Wherever the word "back" turns up in a line of the entries, copy that line.
++++++
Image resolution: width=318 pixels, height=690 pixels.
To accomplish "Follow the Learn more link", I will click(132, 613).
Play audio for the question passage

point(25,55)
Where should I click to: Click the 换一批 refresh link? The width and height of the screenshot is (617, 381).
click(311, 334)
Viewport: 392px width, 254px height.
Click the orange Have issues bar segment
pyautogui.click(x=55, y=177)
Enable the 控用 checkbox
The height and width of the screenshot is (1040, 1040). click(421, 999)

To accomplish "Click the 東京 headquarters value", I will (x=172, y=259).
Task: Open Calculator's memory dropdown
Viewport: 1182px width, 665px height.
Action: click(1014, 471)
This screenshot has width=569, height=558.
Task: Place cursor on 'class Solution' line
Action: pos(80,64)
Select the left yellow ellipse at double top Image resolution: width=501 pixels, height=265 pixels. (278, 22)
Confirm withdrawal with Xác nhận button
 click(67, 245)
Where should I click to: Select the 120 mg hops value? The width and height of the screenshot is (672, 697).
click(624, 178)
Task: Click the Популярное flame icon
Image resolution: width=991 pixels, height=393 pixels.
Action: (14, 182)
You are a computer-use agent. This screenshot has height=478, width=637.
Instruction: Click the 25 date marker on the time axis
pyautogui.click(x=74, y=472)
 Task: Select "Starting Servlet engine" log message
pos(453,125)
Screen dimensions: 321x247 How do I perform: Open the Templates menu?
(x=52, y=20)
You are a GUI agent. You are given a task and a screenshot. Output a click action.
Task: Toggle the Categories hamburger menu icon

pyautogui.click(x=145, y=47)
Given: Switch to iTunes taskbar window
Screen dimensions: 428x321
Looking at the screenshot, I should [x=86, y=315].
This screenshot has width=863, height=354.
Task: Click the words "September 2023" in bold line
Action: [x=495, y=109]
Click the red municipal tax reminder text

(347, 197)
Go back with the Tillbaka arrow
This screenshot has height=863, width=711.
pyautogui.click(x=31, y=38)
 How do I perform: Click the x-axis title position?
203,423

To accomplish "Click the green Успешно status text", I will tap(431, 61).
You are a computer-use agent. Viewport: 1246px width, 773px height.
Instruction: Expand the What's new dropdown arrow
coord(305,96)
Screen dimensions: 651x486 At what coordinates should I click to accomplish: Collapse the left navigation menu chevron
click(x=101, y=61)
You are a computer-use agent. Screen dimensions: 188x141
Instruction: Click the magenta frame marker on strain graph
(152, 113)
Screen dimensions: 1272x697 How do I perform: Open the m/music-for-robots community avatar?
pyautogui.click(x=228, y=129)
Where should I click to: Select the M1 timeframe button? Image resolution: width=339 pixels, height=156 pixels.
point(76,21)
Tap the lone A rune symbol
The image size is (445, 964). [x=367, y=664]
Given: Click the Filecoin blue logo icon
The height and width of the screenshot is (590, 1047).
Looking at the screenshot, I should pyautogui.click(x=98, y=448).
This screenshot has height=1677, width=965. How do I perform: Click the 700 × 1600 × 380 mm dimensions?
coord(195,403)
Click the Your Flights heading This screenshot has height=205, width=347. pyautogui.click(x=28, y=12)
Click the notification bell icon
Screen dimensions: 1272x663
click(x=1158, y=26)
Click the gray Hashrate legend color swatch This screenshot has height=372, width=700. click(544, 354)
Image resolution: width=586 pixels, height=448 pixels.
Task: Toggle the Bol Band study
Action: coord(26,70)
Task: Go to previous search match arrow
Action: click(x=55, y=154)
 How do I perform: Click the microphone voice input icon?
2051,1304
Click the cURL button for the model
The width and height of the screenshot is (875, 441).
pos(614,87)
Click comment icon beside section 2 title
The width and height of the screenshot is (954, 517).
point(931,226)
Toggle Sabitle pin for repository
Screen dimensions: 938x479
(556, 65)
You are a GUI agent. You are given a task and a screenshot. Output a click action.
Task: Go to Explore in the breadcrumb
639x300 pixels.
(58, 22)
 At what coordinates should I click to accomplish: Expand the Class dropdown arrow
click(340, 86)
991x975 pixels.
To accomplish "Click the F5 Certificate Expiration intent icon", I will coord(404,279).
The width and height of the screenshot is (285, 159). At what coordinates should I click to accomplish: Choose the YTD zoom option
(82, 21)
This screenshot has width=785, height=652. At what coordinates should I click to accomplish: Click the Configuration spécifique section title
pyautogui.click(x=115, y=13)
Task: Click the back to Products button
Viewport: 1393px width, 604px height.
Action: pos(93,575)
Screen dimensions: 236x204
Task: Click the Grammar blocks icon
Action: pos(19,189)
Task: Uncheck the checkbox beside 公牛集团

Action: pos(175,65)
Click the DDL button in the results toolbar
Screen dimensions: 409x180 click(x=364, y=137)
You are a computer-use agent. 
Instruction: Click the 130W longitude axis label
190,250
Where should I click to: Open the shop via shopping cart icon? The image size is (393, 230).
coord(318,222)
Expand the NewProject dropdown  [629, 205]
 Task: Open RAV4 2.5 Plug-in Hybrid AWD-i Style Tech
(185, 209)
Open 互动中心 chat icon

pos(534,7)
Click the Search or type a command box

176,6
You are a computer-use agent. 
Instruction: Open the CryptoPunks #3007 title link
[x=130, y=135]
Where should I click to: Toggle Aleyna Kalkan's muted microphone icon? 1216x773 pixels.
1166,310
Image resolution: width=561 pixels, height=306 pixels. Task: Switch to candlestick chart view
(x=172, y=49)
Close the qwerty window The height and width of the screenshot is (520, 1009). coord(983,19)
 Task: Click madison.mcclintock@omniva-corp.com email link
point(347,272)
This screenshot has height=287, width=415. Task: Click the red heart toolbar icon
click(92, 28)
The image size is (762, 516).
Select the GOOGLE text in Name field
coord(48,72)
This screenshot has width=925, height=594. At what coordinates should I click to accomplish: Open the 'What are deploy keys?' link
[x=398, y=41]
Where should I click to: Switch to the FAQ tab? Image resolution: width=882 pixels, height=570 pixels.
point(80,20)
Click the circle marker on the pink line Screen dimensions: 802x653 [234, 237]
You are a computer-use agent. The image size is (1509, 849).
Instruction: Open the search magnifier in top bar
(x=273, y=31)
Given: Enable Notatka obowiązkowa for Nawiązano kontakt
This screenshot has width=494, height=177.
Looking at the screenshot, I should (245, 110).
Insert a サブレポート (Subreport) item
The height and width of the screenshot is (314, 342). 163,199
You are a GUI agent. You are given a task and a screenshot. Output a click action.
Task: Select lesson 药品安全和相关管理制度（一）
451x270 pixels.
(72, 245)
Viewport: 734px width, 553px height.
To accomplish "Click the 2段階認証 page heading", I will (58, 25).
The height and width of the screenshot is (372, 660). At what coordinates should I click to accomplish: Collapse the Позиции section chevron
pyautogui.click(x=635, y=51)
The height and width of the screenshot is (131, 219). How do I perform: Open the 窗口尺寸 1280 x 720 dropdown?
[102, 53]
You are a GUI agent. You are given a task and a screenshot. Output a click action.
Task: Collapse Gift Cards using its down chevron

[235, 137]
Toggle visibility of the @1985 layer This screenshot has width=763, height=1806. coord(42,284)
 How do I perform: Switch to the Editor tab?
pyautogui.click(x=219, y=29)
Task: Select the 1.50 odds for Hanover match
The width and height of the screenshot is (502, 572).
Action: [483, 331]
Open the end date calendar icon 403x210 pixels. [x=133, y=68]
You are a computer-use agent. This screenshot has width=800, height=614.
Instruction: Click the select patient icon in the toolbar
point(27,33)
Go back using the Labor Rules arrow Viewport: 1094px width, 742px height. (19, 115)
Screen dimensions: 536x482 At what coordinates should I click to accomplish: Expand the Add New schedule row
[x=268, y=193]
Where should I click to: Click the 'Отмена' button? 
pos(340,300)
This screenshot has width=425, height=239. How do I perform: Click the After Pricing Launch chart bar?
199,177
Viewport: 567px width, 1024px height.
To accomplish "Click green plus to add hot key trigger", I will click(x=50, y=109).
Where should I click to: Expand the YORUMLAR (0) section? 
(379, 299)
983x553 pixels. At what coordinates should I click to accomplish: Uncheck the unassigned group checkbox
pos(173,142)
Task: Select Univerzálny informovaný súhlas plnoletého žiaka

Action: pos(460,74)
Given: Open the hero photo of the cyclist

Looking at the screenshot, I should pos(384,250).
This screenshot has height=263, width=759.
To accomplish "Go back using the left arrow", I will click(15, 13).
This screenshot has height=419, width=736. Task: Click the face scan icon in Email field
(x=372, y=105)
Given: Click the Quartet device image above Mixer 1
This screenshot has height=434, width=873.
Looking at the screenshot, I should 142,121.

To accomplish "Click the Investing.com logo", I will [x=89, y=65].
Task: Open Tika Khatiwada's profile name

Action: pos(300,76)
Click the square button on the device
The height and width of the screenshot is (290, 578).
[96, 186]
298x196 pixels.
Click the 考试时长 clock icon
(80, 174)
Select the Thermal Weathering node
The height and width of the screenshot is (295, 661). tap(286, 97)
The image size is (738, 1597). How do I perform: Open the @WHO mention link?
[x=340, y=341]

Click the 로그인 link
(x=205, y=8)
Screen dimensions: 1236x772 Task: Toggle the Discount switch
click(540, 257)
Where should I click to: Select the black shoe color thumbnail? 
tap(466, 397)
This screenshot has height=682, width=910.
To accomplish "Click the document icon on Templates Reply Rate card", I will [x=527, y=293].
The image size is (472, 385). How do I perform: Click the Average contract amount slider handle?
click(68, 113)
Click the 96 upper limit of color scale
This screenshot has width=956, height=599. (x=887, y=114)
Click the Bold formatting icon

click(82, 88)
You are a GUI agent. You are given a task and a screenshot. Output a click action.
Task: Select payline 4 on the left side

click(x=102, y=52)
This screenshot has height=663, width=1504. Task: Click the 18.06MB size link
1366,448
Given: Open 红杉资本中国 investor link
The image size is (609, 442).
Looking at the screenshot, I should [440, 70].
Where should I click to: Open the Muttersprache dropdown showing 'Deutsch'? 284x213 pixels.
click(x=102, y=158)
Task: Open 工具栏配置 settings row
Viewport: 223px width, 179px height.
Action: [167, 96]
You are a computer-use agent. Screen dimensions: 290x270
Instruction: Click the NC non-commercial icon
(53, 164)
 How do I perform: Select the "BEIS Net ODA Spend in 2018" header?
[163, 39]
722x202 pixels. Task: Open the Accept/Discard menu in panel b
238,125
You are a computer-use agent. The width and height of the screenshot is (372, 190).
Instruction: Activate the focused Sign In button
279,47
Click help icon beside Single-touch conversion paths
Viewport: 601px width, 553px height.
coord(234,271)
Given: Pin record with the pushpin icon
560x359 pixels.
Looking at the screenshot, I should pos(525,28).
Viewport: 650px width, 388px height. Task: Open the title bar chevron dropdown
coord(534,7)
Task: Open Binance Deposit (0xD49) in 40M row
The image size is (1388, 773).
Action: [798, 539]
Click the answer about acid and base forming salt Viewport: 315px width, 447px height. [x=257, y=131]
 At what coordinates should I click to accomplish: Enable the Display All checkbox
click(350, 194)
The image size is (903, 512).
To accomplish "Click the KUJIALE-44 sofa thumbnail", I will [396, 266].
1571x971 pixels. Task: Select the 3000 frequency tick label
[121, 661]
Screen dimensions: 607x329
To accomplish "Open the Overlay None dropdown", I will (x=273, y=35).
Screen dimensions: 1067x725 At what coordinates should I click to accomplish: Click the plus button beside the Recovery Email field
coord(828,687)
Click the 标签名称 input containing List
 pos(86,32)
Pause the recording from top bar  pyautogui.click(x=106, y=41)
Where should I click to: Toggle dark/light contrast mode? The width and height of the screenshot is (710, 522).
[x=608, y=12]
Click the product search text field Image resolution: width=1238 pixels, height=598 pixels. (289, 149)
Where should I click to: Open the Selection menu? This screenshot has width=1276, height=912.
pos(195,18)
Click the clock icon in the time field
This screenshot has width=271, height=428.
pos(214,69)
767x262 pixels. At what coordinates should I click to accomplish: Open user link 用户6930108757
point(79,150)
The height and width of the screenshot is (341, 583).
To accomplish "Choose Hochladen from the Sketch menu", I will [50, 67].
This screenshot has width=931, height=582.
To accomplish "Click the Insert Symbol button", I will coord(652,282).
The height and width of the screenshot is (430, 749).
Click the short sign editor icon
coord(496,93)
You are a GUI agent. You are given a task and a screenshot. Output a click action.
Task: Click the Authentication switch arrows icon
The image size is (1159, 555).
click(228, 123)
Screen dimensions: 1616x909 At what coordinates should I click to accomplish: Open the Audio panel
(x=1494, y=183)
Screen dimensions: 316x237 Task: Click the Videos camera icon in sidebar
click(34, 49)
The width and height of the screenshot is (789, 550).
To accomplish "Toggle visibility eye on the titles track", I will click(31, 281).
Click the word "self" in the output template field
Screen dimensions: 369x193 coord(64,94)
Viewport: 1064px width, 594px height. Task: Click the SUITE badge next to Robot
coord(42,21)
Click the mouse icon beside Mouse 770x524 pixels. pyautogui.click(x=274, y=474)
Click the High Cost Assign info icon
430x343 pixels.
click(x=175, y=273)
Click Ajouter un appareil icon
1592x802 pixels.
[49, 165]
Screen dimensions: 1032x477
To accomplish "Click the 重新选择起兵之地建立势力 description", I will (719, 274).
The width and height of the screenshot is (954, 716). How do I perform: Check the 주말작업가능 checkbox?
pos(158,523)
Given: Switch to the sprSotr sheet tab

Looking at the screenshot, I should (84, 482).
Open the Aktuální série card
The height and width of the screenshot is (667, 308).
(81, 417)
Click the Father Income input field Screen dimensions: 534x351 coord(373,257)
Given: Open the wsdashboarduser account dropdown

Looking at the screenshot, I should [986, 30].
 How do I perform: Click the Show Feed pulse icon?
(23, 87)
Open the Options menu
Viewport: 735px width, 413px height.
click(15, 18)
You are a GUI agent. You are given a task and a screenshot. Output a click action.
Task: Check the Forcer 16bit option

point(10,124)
++++++
■ **ANSWER TO THE PROBLEM**:
Go back with the Tillbaka arrow
Task: Click the back to Products button
Go back using the Labor Rules arrow Viewport: 1094px width, 742px height. (19, 115)
To accomplish "Go back using the left arrow", I will click(15, 13).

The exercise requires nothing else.